What you need to do => The line containing "For every named target in this 390×1772", and every line after it to the end of the listing, should be repeated exactly; the pictures should not.

*** Exercise data ***

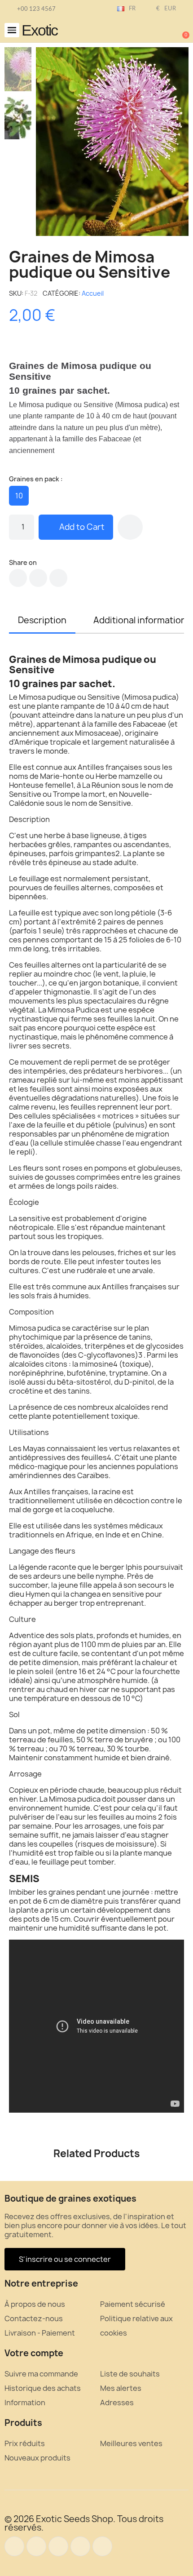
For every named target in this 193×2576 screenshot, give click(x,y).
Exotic (39, 30)
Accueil (93, 293)
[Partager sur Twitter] (38, 578)
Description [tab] (42, 620)
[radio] (19, 496)
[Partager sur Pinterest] (58, 578)
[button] (11, 30)
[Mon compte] (152, 31)
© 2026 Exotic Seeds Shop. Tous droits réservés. (83, 2523)
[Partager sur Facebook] (18, 578)
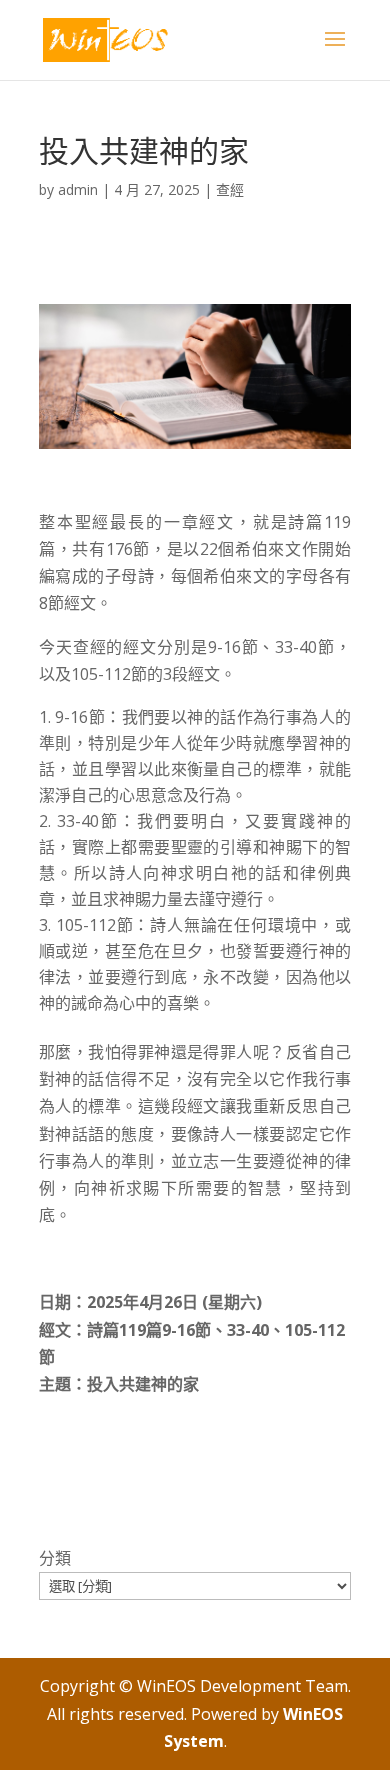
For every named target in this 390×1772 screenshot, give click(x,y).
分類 (55, 1558)
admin (78, 189)
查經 (230, 189)
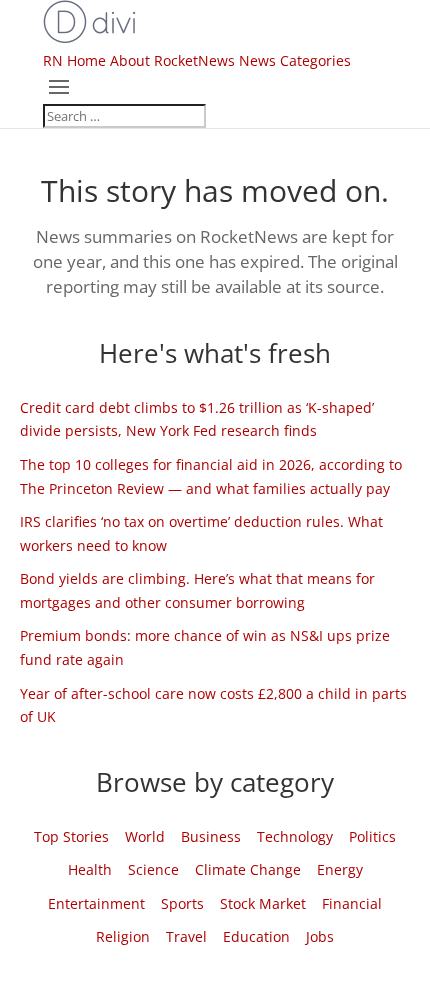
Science (153, 869)
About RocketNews (172, 60)
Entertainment (96, 903)
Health (90, 869)
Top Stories (71, 836)
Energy (340, 869)
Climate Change (248, 869)
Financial (352, 903)
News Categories (295, 60)
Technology (295, 836)
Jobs (320, 936)
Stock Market (263, 903)
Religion (123, 936)
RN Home (74, 60)
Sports (182, 903)
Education (256, 936)
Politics (372, 836)
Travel (186, 936)
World (145, 836)
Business (211, 836)
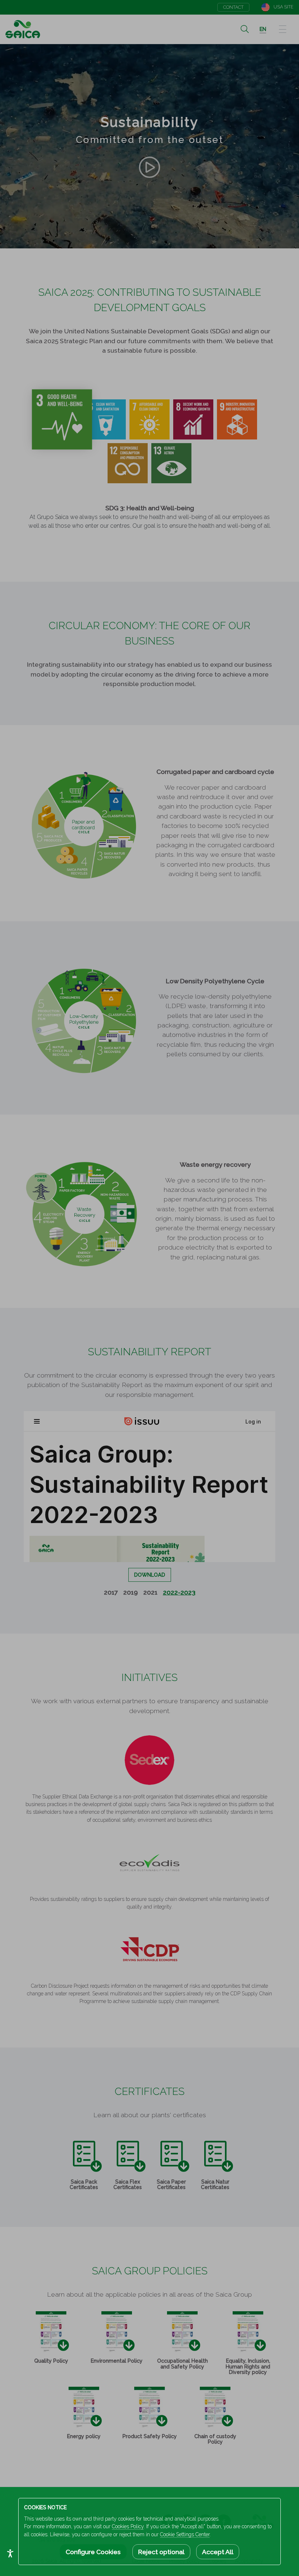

*** End of Exercise data ***

Reply to the task =>
For every named target in this 390×1772 screenshot, give click(x,y).
分類 (55, 1558)
admin (78, 189)
查經 (230, 189)
Science (153, 869)
About RocketNews (172, 60)
Entertainment (96, 903)
Health (90, 869)
Top Stories (71, 836)
Energy (340, 869)
Climate Change (248, 869)
Financial (352, 903)
News Categories (295, 60)
Technology (295, 836)
Jobs (320, 936)
Stock Market (263, 903)
Religion (123, 936)
RN Home (74, 60)
Sports (182, 903)
Education (256, 936)
Politics (372, 836)
Travel (186, 936)
World (145, 836)
Business (211, 836)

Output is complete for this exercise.